--- Given entries ---

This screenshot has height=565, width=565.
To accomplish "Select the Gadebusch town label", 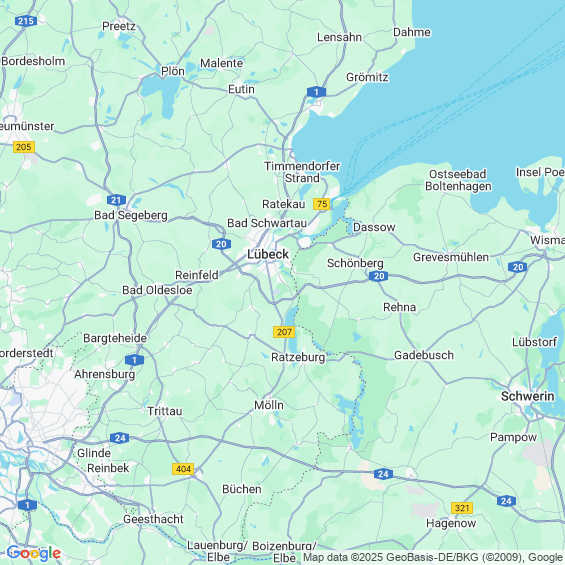I will (x=424, y=355).
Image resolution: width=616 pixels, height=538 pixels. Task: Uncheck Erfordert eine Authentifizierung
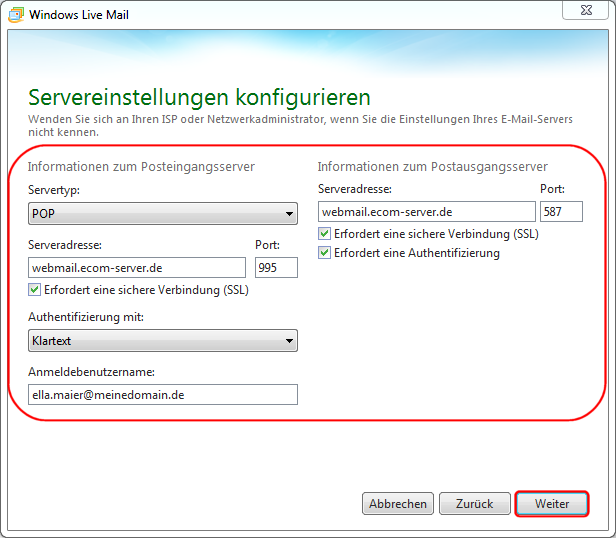(324, 253)
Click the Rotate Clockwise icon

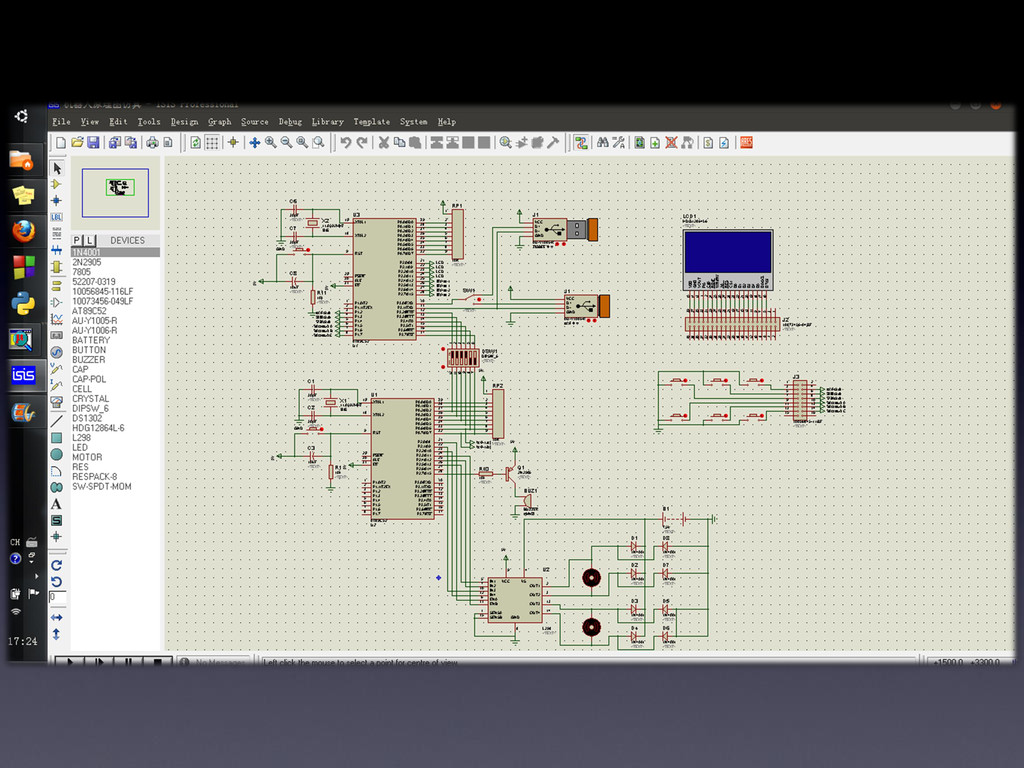pos(57,565)
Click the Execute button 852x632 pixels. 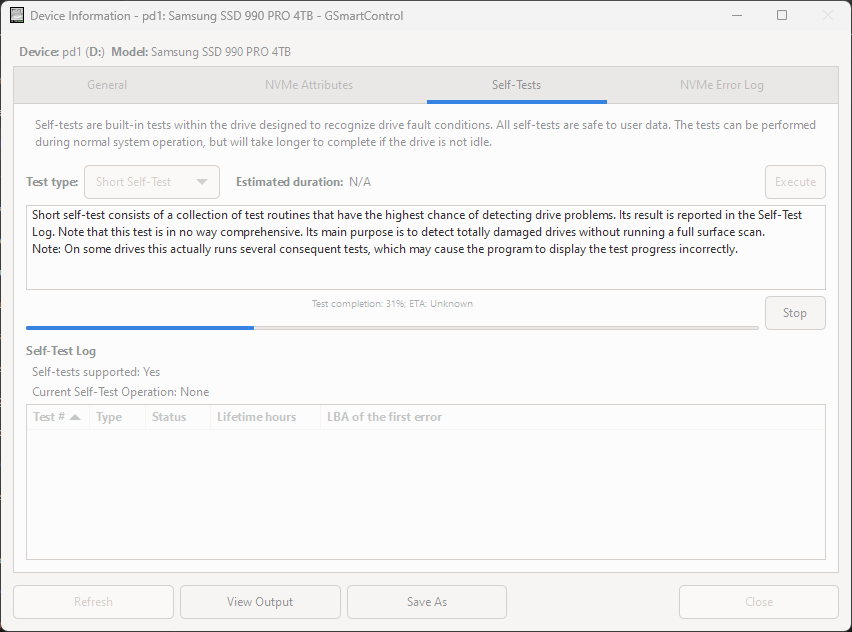pos(795,182)

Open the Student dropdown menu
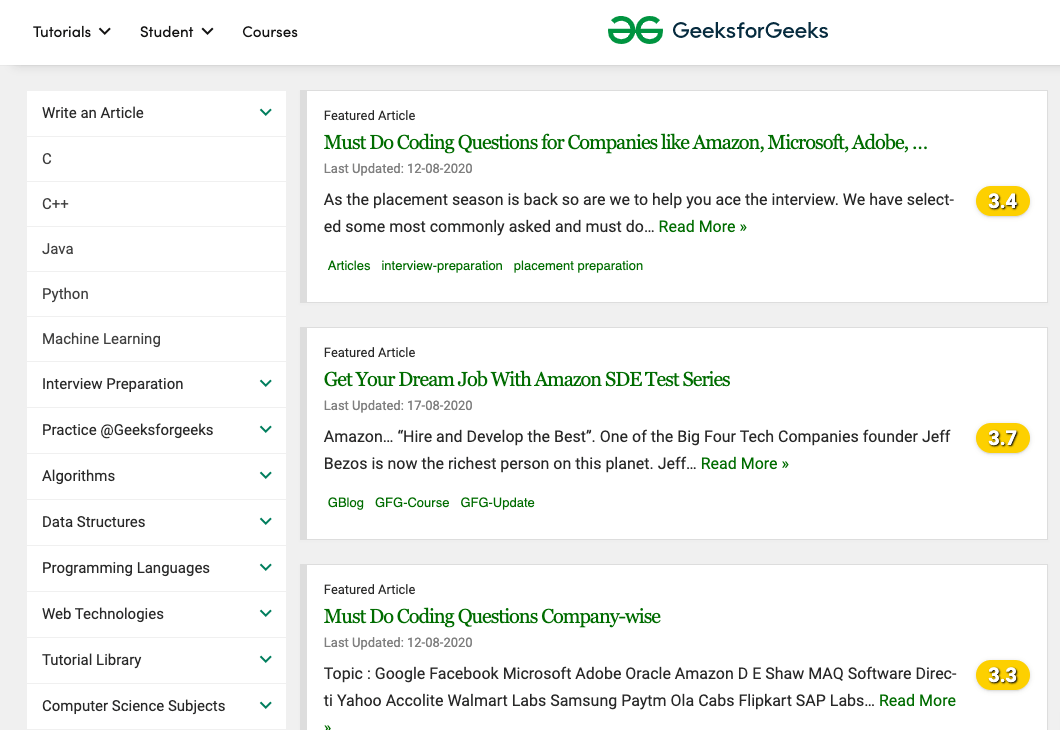tap(177, 32)
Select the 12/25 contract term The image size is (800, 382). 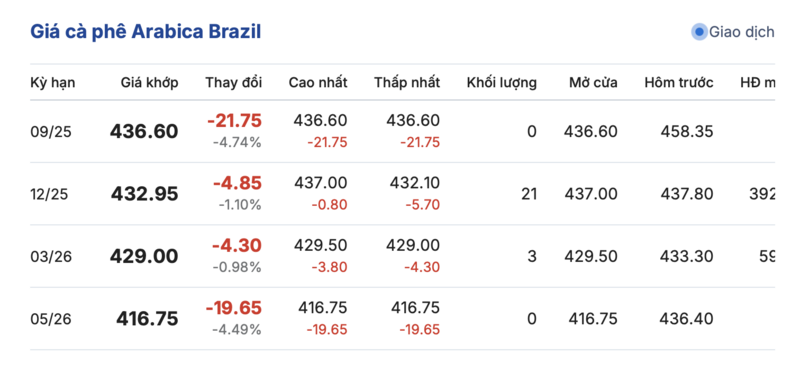48,194
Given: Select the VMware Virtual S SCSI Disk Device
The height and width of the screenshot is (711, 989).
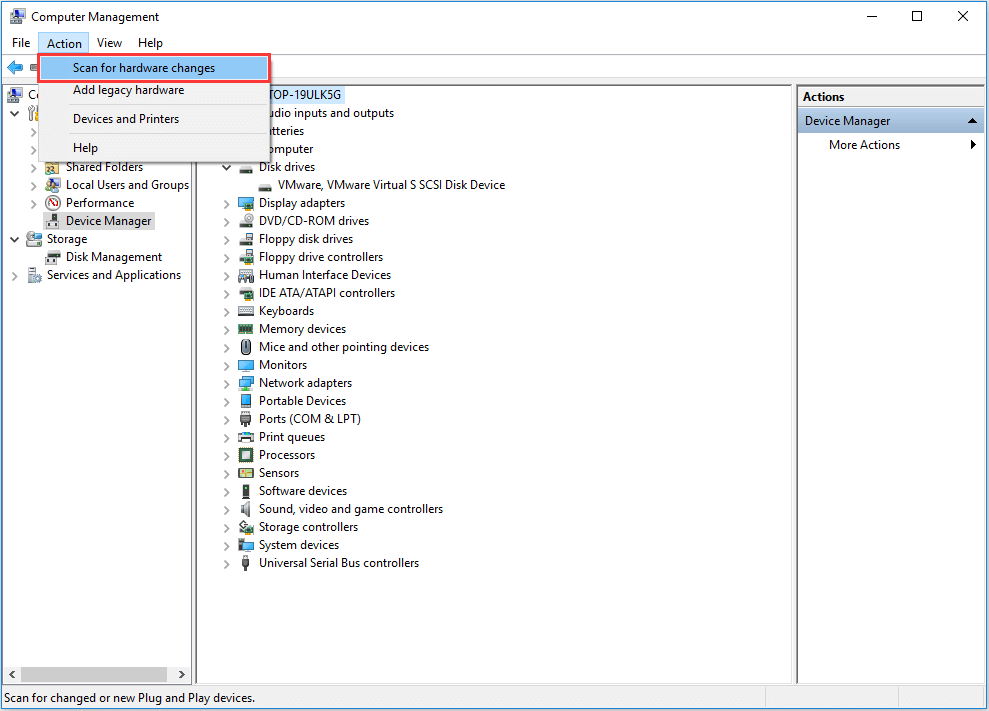Looking at the screenshot, I should point(390,184).
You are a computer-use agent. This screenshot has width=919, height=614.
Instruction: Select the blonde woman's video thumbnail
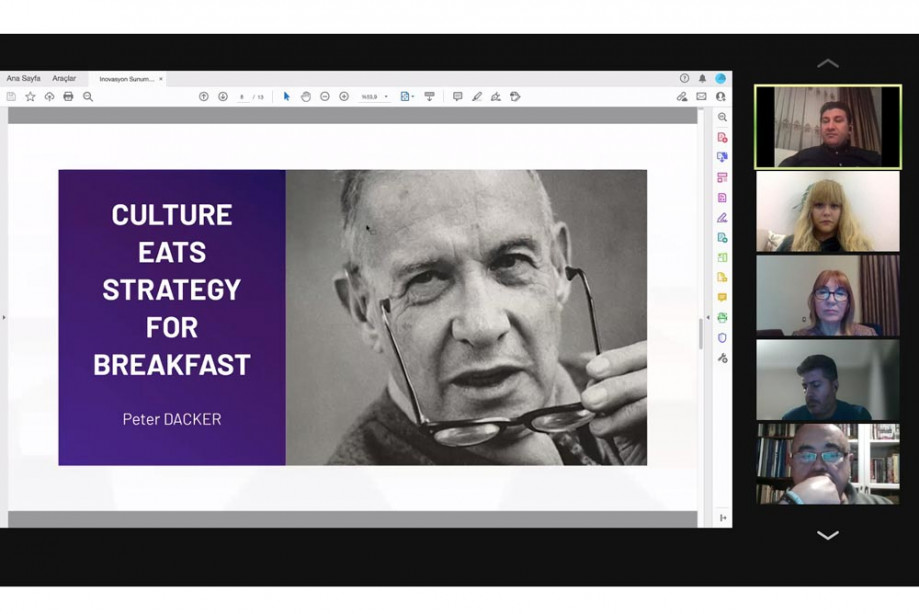point(828,211)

---

__Exercise__: Leave out the pictures and repeat exactly the lines from the one containing "The height and" through the last line of the entries.

__Completed task__:
The height and width of the screenshot is (711, 989).
Looking at the screenshot, I should point(390,184).
You are a computer-use agent. This screenshot has width=919, height=614.
Instruction: Select the blonde woman's video thumbnail
point(828,211)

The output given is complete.